**Exercise text**
* * * * * * *

I have looked at each of the sites you provide links to.  Here is the text I found on the first one, copied in its entirely:

"The risk of sharing sex toys (e.g. dildos, butt plugs and other objects meant to be inserted into the rectum and/or vagina) varies according to whether they are covered with condoms, and whether they are properly cleaned (i.e., disinfected) between use with different partners. Sex toys come into direct contact with rectal and/or vaginal mucosal membranes, which can both transmit HIV and are susceptible to infection. Shared an uncleaned dildo or other toy can transfer infectious fluids from an HIV-positive person to an uninfected person, and poses a high transmission risk.

If sex toys are used with new, clean condoms for each partner, or are properly cleaned (i.e., disinfected) before use by the uninfected partner, they pose a negligible risk of transmission. Note that using the same condom with both partners is effectively the same as not using one at all.

There is zero HIV transmission risk attached to using sex toys if they are not shared. However, sex toys are often used before or after other sexual activities. As with fingering, fisting and other forms of play, any tissue damage or inflammation that results from sex toy use can affect the risk of infection during other activities."

* * * * * * *

**Task**
Can you write what comes next in the post about HIV risk from sharing sex toys? You can ignore the listing that comes next.

**Dataset items**
* * * * * * *

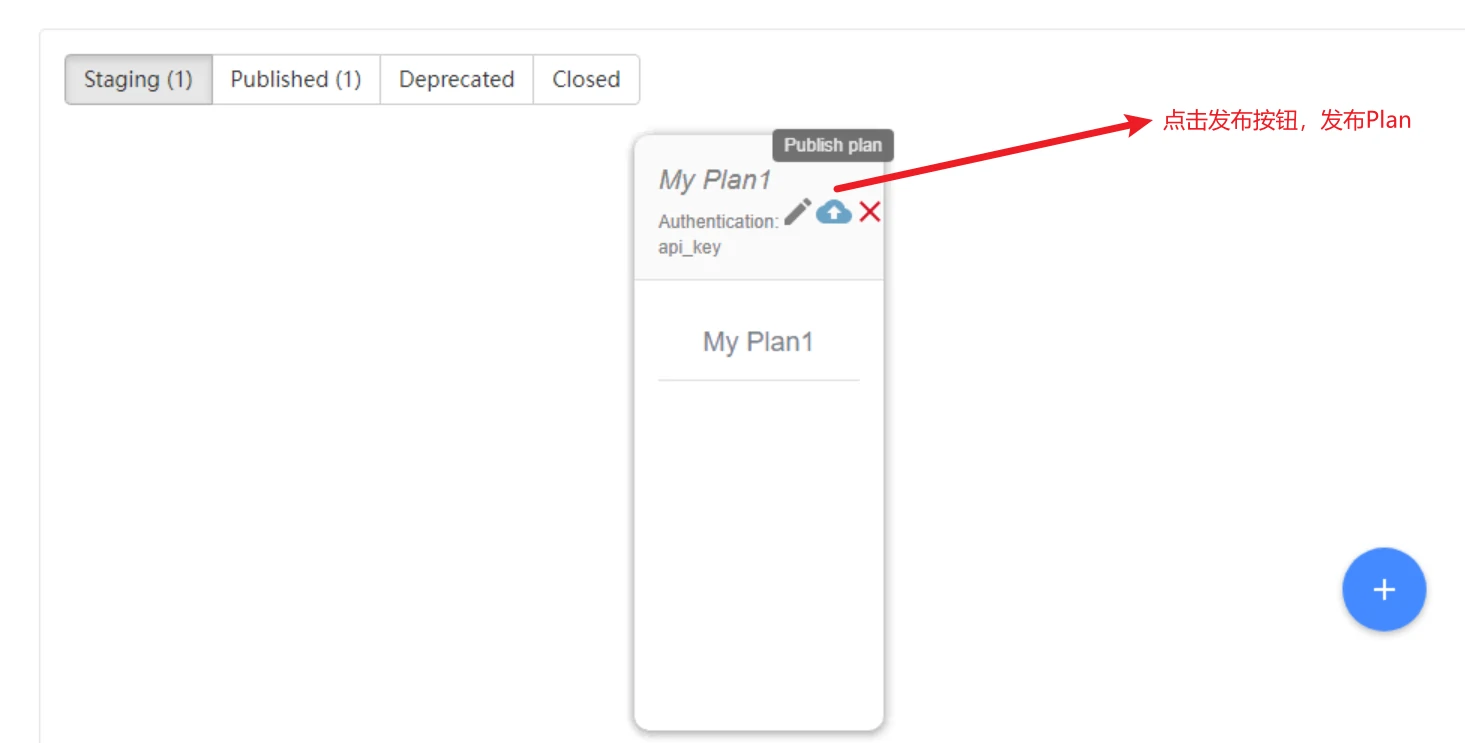Select the Deprecated tab

(x=456, y=79)
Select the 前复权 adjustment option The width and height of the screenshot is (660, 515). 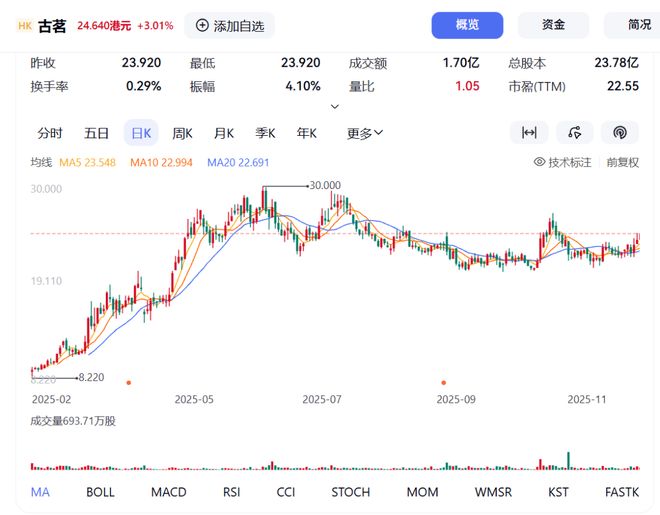622,162
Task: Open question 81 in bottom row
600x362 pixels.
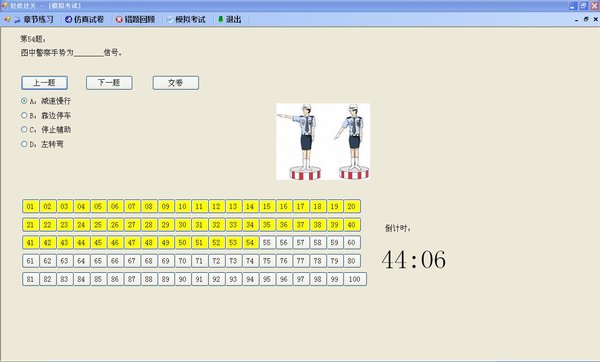Action: [30, 279]
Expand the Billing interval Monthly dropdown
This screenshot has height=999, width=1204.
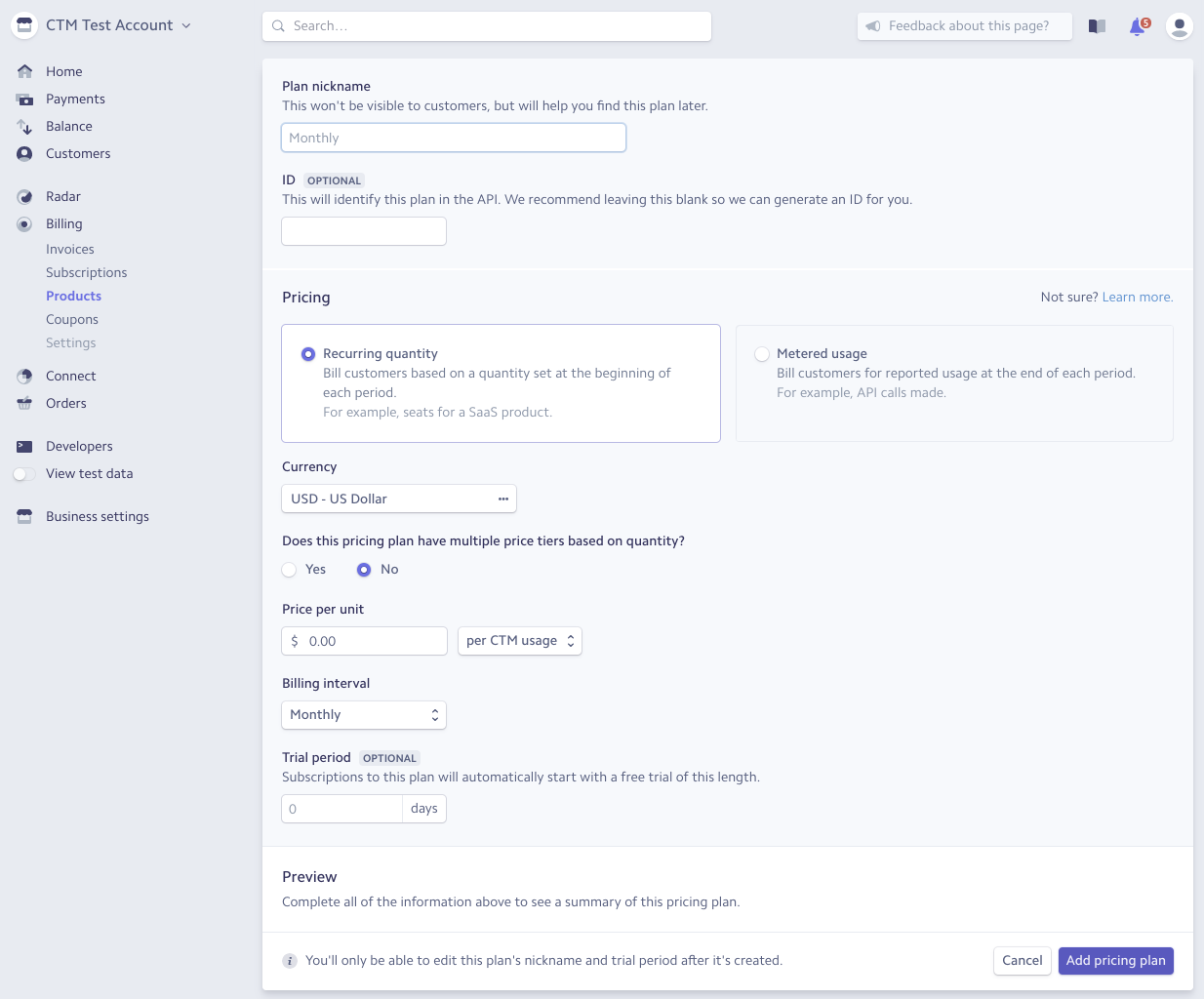coord(363,715)
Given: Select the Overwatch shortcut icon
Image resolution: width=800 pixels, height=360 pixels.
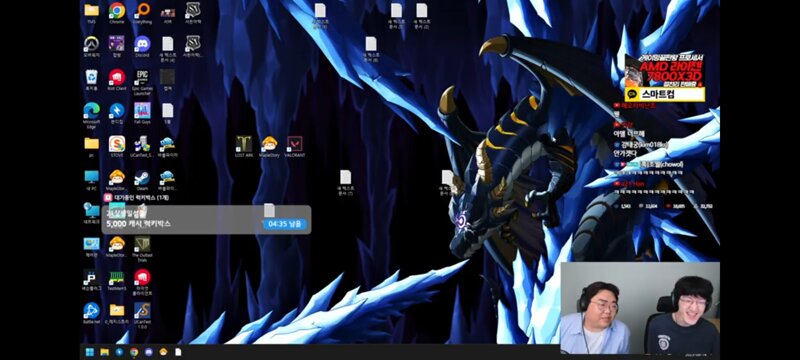Looking at the screenshot, I should tap(91, 45).
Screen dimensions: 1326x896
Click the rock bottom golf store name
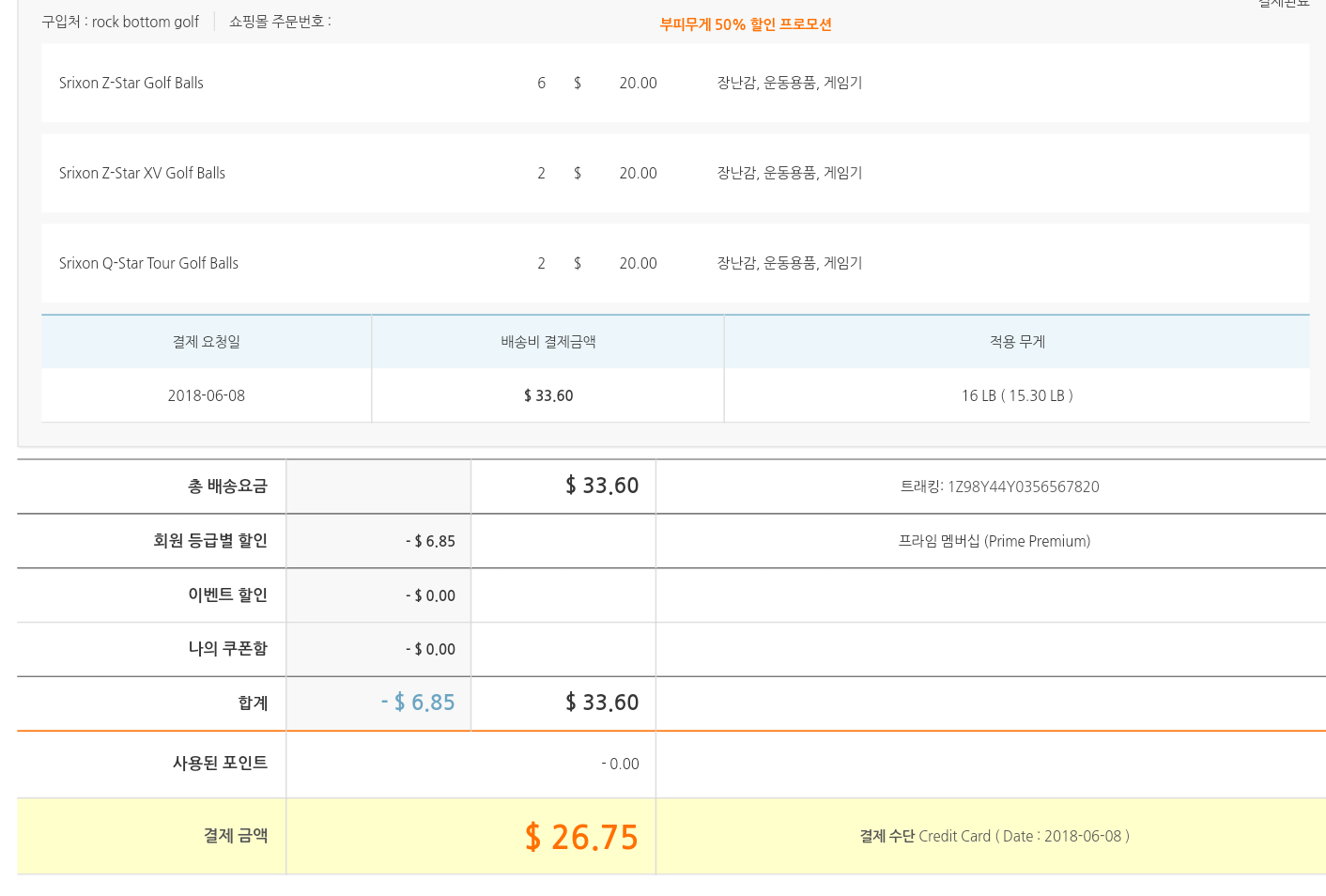coord(145,22)
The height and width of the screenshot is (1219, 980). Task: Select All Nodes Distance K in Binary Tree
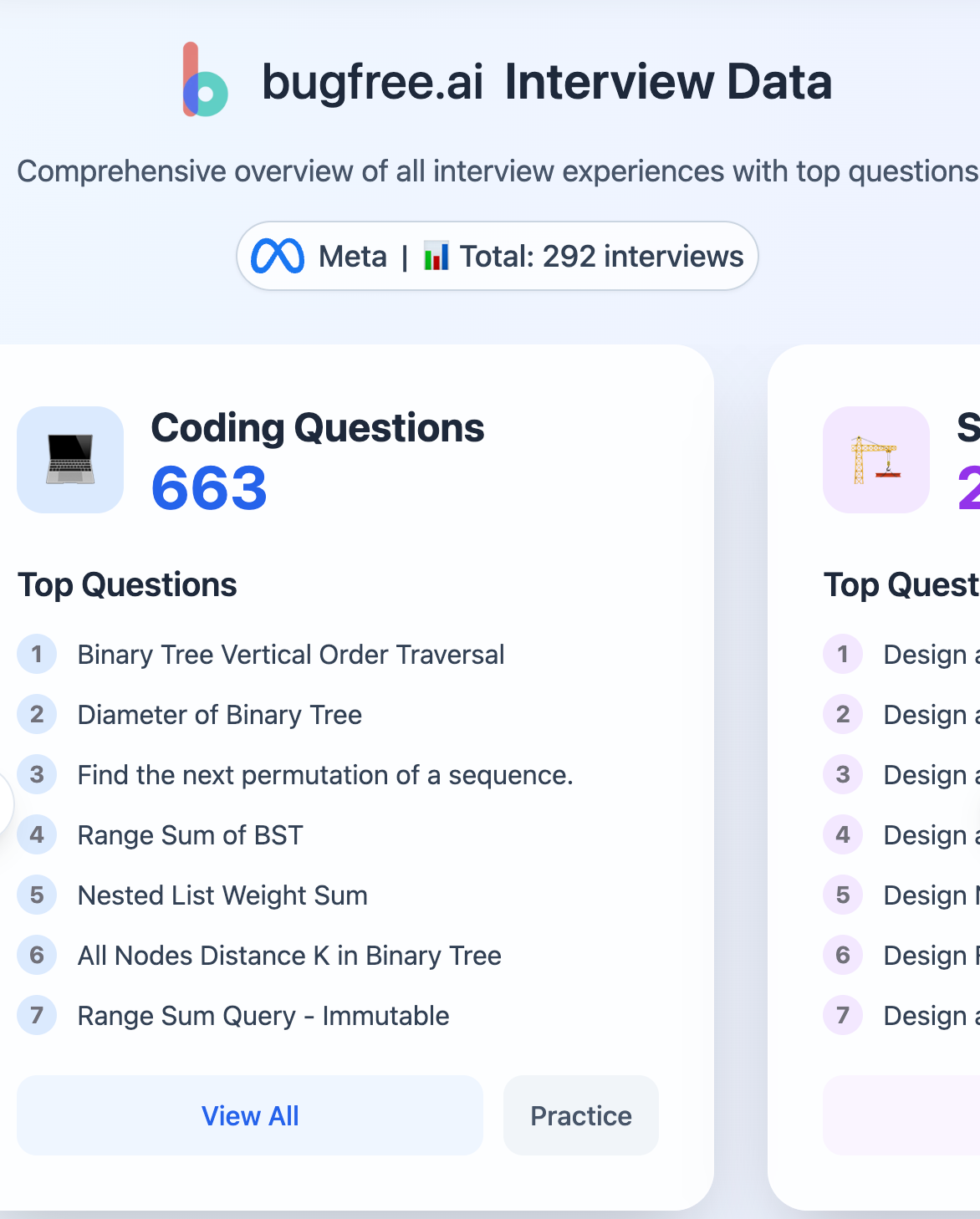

* * * * * * *

**Exercise result**
The piece talks about sharing and proper cleaning.  It says nothing about sex toys not being able to be cleaned, about new sex toys transmitting infections, or transmission of STIs in settings where a new sex toy was purchased.  My reading of the other sites yields similar results.  I do not see a reason for concern here.

Obviously, there is no way I can respond to your concern that someone may have used your vibrator before you purchased and had it sent to you except to say (again) that in such a circumstance any organisms present would become non-infectious in transit and would not pose a risk to your health.  Further, even if contaminated, just touching your vibrator to your body would not pose a risk either.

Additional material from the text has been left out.